- **Work task**
Every entry needs to be repeated exactly, with nothing left out.

* * * * * * * * *

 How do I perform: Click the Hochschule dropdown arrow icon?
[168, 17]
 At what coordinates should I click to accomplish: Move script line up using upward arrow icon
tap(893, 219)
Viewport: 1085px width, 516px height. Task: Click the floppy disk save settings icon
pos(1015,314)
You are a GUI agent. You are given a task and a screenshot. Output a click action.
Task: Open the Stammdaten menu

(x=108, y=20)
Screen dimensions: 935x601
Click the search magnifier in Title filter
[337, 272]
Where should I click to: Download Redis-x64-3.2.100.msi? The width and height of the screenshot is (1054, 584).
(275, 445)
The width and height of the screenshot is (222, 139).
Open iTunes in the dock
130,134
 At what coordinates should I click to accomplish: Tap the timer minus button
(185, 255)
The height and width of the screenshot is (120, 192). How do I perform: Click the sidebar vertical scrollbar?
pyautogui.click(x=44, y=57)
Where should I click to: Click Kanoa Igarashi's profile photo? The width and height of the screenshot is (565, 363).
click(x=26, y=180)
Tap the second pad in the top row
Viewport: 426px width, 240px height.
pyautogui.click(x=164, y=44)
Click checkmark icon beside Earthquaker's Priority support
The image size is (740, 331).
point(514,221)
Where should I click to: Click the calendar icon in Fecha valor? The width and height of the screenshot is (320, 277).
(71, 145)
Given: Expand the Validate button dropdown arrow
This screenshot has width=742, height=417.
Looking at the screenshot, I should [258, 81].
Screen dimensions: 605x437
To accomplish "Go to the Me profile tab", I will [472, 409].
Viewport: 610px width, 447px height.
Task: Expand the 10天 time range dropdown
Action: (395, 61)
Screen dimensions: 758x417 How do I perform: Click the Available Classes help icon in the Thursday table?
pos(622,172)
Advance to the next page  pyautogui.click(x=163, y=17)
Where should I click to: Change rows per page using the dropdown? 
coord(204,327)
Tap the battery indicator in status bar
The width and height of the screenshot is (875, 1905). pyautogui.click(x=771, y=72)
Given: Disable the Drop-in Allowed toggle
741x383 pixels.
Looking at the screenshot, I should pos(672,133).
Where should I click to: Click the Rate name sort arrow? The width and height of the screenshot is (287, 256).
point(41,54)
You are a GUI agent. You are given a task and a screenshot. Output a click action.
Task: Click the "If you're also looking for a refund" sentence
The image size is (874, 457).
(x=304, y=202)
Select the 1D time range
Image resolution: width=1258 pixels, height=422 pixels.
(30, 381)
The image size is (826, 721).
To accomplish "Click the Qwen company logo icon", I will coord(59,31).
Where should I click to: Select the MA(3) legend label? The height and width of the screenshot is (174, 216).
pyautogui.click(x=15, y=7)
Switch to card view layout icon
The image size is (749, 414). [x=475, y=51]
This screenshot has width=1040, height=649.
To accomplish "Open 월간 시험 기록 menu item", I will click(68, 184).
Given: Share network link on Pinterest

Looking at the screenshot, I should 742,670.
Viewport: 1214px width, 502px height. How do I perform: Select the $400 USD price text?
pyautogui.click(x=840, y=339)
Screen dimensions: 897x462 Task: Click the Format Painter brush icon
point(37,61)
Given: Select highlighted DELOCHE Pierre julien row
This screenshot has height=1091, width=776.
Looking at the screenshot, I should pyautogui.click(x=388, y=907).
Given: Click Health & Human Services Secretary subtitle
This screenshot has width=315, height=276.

* * * * * * * * *

- **Output for this task**
 How do I perform: Click the Hochschule dropdown arrow icon?
[168, 17]
 At what coordinates should I click to accomplish: Move script line up using upward arrow icon
tap(893, 219)
Viewport: 1085px width, 516px height. Task: Click the floppy disk save settings icon
pos(1015,314)
You are a GUI agent. You are given a task and a screenshot. Output a click action.
Task: Open the Stammdaten menu

(x=108, y=20)
Screen dimensions: 935x601
Click the search magnifier in Title filter
[337, 272]
Where should I click to: Download Redis-x64-3.2.100.msi? The width and height of the screenshot is (1054, 584).
(275, 445)
The width and height of the screenshot is (222, 139).
Open iTunes in the dock
130,134
 At what coordinates should I click to accomplish: Tap the timer minus button
(185, 255)
The height and width of the screenshot is (120, 192). How do I perform: Click the sidebar vertical scrollbar?
pyautogui.click(x=44, y=57)
Where should I click to: Click Kanoa Igarashi's profile photo? The width and height of the screenshot is (565, 363).
click(x=26, y=180)
Tap the second pad in the top row
Viewport: 426px width, 240px height.
pyautogui.click(x=164, y=44)
Click checkmark icon beside Earthquaker's Priority support
The image size is (740, 331).
point(514,221)
Where should I click to: Click the calendar icon in Fecha valor? The width and height of the screenshot is (320, 277).
(71, 145)
Given: Expand the Validate button dropdown arrow
This screenshot has width=742, height=417.
Looking at the screenshot, I should [258, 81].
Screen dimensions: 605x437
To accomplish "Go to the Me profile tab", I will [472, 409].
Viewport: 610px width, 447px height.
Task: Expand the 10天 time range dropdown
Action: (395, 61)
Screen dimensions: 758x417 How do I perform: Click the Available Classes help icon in the Thursday table?
pos(622,172)
Advance to the next page  pyautogui.click(x=163, y=17)
Where should I click to: Change rows per page using the dropdown? 
coord(204,327)
Tap the battery indicator in status bar
The width and height of the screenshot is (875, 1905). pyautogui.click(x=771, y=72)
Given: Disable the Drop-in Allowed toggle
741x383 pixels.
Looking at the screenshot, I should pos(672,133).
Where should I click to: Click the Rate name sort arrow? The width and height of the screenshot is (287, 256).
point(41,54)
You are a GUI agent. You are given a task and a screenshot. Output a click action.
Task: Click the "If you're also looking for a refund" sentence
The image size is (874, 457).
(x=304, y=202)
Select the 1D time range
Image resolution: width=1258 pixels, height=422 pixels.
(30, 381)
The image size is (826, 721).
To accomplish "Click the Qwen company logo icon", I will coord(59,31).
Where should I click to: Select the MA(3) legend label? The height and width of the screenshot is (174, 216).
pyautogui.click(x=15, y=7)
Switch to card view layout icon
The image size is (749, 414). [x=475, y=51]
This screenshot has width=1040, height=649.
To accomplish "Open 월간 시험 기록 menu item", I will click(68, 184).
Given: Share network link on Pinterest

Looking at the screenshot, I should 742,670.
Viewport: 1214px width, 502px height. How do I perform: Select the $400 USD price text?
pyautogui.click(x=840, y=339)
Screen dimensions: 897x462 Task: Click the Format Painter brush icon
point(37,61)
Given: Select highlighted DELOCHE Pierre julien row
This screenshot has height=1091, width=776.
Looking at the screenshot, I should pyautogui.click(x=388, y=907).
Given: Click Health & Human Services Secretary subtitle
This screenshot has width=315, height=276.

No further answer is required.